*** Source data Section Begins ***
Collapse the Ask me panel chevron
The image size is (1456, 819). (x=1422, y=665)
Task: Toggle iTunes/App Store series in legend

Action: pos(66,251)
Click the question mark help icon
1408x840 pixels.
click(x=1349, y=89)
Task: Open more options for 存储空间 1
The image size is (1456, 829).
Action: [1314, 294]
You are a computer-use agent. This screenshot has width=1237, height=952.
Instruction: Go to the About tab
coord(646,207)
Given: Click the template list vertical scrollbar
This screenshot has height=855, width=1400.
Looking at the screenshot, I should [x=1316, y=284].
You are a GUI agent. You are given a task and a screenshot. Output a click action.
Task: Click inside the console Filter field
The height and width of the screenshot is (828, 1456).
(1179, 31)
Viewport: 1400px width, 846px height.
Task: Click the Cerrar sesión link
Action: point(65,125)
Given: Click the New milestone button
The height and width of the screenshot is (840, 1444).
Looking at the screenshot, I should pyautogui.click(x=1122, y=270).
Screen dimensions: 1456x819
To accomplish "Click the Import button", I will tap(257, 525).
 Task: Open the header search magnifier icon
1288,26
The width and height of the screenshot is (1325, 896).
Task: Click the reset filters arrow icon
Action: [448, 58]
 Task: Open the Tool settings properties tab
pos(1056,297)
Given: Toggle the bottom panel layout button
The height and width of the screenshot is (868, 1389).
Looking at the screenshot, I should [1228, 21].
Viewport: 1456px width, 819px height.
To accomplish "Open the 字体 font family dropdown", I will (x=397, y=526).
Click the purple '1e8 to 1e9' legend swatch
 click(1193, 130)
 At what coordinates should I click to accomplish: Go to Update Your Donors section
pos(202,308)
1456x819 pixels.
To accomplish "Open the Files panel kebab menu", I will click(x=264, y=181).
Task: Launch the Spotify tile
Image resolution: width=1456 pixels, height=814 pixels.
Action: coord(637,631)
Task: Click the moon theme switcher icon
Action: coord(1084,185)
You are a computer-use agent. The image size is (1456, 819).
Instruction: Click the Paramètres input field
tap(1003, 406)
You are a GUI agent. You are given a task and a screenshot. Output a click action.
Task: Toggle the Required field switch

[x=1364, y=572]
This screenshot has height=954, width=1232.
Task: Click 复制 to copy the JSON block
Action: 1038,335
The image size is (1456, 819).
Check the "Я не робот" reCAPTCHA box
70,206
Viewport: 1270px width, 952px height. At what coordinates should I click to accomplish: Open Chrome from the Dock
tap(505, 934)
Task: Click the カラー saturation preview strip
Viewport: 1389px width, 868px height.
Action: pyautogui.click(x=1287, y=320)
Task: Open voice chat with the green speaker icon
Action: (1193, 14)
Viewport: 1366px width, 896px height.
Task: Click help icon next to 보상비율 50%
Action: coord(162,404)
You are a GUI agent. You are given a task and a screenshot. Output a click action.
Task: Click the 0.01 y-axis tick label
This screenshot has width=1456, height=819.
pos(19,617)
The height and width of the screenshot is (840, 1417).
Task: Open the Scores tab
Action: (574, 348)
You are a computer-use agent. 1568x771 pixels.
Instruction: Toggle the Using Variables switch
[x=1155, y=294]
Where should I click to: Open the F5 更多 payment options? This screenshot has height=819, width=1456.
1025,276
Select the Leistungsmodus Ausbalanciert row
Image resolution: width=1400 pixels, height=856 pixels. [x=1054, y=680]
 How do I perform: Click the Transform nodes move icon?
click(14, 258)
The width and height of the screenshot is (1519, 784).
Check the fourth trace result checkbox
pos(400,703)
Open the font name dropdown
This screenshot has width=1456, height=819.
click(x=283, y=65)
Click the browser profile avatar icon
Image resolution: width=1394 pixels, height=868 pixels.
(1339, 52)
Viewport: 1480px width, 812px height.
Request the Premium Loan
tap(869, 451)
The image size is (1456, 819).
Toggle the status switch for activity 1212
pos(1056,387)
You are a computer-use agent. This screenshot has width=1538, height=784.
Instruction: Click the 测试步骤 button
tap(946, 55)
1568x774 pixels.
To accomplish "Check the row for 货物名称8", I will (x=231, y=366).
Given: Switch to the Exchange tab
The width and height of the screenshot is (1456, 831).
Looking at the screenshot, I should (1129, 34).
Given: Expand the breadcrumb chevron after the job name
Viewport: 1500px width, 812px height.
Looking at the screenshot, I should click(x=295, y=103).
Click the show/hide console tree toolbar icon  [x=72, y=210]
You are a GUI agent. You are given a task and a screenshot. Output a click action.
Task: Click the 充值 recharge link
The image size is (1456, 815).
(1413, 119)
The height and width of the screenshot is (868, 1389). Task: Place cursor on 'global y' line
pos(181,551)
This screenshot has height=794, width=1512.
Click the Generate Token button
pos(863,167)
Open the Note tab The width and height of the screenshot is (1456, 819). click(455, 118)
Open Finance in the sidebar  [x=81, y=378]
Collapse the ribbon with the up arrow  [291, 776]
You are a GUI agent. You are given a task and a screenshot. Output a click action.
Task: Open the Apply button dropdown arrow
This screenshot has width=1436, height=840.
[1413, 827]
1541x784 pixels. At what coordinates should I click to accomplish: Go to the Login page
*** Source data Section Ends ***
Exercise: Could you print, exactly and with nothing else, the lines from the one containing "This screenshot has height=794, width=1512." through the last line of the records above?

Response to the task:
This screenshot has height=794, width=1512.
Click the Generate Token button
pos(863,167)
Open the Note tab The width and height of the screenshot is (1456, 819). click(455, 118)
Open Finance in the sidebar  [x=81, y=378]
Collapse the ribbon with the up arrow  [291, 776]
You are a GUI agent. You are given a task and a screenshot. Output a click action.
Task: Open the Apply button dropdown arrow
This screenshot has width=1436, height=840.
[1413, 827]
1541x784 pixels. At what coordinates should I click to accomplish: Go to the Login page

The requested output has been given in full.